Research proved that reduced porosity of the bricks was achieved. The porosity factor had been a problem with other methods used to consolidate Martian soil into bricks. However, in this case, the bacteria were able to seep into the pore spaces, using their own proteins to bind the particles together. Thus reduced porosity which ensured stronger bricks was possible.

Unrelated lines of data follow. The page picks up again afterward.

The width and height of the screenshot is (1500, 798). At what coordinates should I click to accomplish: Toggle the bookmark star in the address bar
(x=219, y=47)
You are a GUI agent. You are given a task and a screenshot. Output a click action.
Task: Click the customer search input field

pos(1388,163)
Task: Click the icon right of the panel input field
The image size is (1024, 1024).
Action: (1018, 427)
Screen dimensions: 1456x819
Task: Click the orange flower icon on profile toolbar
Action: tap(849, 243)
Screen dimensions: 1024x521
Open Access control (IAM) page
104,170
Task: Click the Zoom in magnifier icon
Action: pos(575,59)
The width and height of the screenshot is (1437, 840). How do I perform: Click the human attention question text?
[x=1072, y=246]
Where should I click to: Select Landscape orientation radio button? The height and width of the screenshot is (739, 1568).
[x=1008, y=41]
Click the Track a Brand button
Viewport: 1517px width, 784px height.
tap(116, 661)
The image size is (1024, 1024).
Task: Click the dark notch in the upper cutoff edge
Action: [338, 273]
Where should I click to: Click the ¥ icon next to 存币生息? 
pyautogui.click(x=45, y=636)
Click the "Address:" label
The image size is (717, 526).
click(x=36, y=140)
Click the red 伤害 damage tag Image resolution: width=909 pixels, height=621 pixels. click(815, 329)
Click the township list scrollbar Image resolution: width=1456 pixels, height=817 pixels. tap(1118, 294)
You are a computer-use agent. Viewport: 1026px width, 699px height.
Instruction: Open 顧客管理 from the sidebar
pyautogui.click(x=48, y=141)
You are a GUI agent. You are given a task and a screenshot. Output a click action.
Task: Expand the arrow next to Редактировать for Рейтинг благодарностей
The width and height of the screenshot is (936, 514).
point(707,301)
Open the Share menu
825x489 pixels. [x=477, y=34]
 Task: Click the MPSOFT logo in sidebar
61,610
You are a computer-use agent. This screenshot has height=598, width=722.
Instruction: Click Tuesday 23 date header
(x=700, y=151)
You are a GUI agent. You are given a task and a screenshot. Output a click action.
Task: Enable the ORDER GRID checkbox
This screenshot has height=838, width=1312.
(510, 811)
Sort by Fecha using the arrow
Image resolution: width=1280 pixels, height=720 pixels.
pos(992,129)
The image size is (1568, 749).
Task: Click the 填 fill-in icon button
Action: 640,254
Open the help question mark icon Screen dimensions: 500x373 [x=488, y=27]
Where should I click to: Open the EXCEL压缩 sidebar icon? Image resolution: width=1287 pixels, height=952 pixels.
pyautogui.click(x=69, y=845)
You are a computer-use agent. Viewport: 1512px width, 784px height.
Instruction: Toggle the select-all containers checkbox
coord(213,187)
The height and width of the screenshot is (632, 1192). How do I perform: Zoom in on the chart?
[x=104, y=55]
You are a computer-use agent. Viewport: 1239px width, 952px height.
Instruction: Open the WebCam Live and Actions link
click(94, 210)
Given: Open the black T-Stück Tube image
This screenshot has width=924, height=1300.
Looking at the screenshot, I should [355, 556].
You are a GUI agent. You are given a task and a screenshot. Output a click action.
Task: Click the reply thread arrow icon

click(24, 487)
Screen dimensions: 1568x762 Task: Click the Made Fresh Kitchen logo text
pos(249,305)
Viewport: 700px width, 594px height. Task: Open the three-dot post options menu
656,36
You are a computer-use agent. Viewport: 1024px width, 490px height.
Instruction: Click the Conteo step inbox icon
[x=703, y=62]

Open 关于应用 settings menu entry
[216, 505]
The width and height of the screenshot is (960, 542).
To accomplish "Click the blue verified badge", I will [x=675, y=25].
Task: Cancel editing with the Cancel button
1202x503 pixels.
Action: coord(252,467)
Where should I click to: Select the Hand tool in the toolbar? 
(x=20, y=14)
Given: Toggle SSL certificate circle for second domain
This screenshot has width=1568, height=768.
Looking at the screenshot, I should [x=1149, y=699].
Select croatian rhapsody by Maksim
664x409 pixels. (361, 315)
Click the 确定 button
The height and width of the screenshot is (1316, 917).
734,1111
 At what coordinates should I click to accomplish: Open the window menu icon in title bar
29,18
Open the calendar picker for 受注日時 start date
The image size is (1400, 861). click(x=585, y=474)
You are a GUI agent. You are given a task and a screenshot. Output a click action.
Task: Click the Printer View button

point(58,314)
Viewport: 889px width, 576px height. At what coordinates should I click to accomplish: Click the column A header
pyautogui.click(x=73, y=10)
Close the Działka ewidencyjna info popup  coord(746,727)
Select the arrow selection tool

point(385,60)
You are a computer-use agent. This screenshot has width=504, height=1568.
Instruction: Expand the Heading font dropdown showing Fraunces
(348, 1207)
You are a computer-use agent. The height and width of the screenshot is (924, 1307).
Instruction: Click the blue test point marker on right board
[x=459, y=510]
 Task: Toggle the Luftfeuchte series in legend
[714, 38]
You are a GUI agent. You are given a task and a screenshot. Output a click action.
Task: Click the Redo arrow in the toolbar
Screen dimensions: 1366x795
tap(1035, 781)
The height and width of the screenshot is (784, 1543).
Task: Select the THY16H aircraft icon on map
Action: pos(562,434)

To be tested on Red Planet’s atmosphere
Though the same research team had earlier in tried this with lunar soil, they were successful only in developing cylindrical bricks. The difference in the Martian soil experiment was that the slurry-casting proved successful in making bricks of any complex shape. Koushik Viswanathan, Assistant Professor in the Department of Mechanical Engineering, IISc, whose lab works on advanced manufacturing processes, had helped in this slurry-casting endeavour. As Martian soil comprised good quantities of iron that give toxicity to organisms, addition of nickel chloride came as a critical step in making the soil hospitable to the bacteria, it has been reported.
The researchers will now look to probe the effect of Mars’ atmosphere and low gravity on the strength of the space bricks. As the atmosphere of Mars is 100 times thinner than that of the Earth and has more than 95 percent carbon dioxide, it would be important to study how it would affect bacterial growth. In view of this, the team has also built a Martian AtmospheRe Simulator (MARS, as it is called) complete with a chamber that reproduces the atmospheric conditions found on Mars in the lab. Researchers will also measure bacterial activity in micro-gravity conditions using a lab-on-a-chip device.
The IISc researchers will now take ISRO’s help to launch these devices into space in a bid to study the effect of low gravity on the bacterial growth.